■ YOUR GOAL: Nothing but the lines from the one containing "Screen dimensions: 860x1458" through the end of the data should be output, each reproduced exactly.

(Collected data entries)
########

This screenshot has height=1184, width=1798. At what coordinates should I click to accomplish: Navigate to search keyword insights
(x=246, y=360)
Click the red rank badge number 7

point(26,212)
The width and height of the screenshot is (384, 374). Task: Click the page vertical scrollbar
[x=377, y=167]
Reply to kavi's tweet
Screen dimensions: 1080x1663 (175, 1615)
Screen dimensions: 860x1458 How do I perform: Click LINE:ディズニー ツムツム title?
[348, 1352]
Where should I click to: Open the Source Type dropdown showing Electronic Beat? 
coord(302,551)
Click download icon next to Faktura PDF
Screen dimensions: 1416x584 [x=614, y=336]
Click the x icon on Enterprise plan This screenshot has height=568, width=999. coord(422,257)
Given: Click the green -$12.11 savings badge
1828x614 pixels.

########

■ ANSWER FOR THIS EXERCISE:
Screen dimensions: 860x1458 How do I perform: Click LINE:ディズニー ツムツム title?
[348, 1352]
Where should I click to: Open the Source Type dropdown showing Electronic Beat? 
coord(302,551)
Click download icon next to Faktura PDF
Screen dimensions: 1416x584 [x=614, y=336]
Click the x icon on Enterprise plan This screenshot has height=568, width=999. coord(422,257)
Given: Click the green -$12.11 savings badge
1828x614 pixels.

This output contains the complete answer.